Hour 8 (8 AM) consistently reports the fewest shootings, with fewer than 5 shooting incidents recorded. Shootings during this hour are rare, occurring only on Saturday and Sunday. This could suggest that, in general, shootings are less likely to occur early in the morning on weekdays, possibly due to reduced activity or the fact that this is often a transition time from the nighttime to daytime hours.
The highest number of shootings occur at hour 0 (midnight) and hour 22 (10 PM). This transition time to late-night hours show the most incidents, especially on weekends, where a greater share of shootings occurs compared to weekdays. Hour 0 (midnight) likely reflects a time of heightened activity—late-night socializing, bar closing times, and possibly alcohol or drug-related incidents.
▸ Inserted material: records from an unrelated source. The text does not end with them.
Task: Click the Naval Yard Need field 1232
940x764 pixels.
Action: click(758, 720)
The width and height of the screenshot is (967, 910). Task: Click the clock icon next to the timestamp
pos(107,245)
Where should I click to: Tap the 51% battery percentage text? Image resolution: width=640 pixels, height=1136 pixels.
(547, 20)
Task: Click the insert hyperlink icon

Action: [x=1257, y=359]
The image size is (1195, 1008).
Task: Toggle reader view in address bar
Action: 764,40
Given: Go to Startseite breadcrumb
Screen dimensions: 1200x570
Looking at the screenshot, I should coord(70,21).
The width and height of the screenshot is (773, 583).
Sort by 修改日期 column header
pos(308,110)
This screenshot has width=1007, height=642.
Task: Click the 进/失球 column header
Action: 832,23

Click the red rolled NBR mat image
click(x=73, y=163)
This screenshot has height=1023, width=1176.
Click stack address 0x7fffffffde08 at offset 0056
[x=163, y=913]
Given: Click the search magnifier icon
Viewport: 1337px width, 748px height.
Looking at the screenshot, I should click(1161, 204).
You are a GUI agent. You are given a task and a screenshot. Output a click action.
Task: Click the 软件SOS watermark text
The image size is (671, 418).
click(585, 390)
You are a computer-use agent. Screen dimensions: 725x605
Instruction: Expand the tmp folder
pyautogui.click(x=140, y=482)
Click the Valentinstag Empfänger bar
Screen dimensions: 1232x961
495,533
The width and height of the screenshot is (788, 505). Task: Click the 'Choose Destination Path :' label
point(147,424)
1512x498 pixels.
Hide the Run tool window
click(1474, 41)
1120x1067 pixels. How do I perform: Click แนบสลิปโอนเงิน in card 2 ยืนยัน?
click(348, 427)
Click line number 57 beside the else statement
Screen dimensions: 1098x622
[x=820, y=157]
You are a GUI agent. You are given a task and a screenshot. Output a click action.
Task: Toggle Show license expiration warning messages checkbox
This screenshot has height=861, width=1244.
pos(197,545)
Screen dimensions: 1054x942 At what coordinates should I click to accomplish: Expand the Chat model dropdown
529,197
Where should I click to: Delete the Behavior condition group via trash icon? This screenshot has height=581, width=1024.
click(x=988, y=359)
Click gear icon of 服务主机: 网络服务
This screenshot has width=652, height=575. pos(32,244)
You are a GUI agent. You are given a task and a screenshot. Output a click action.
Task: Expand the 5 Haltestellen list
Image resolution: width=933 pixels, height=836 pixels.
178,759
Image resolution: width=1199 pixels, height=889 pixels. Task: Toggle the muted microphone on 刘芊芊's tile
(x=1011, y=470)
Similarly, hour 22 (10 PM) could coincide with people being out later in the evening, social events, or other situations that may increase the likelihood of violent incidents.
After the peak at hour 0, the number of shootings gradually declines through the early morning hours, reaching its lowest point at hour 8. This could reflect a natural period of calmness as people sleep or engage in less risky activities during the early hours of the morning.
Starting at hour 9 (9 AM), the number of shootings begins to rise again, although it remains lower than the night-time peaks. This increase continues throughout the day, reaching its next peak at hour 22. This gradual climb may reflect the build-up of activity and the eventual return of socializing or late-night events, contributing to the heightened number of shootings as the evening progresses.
While there are no days with shootings recorded during every hour of the day, the trend indicates that weekends (particularly Saturday and Sunday) experience more incidents during the late-night and early-morning hours. In contrast, Wednesdays and Thursdays consistently show lower number of shootings at all hours, suggesting that these days may see fewer incidents overall, possibly due to lower social activity or different patterns of behavior during the midweek.
The graphs have ultimately revealed that there is a trend between activity and incidents. Seasons, months, days, and hours that are generally more active are more susceptible to incidents. By narrowing the incident distribution to shooting-related incidents, we have discovered that this pattern holds for violent incidents in addition to general incidents.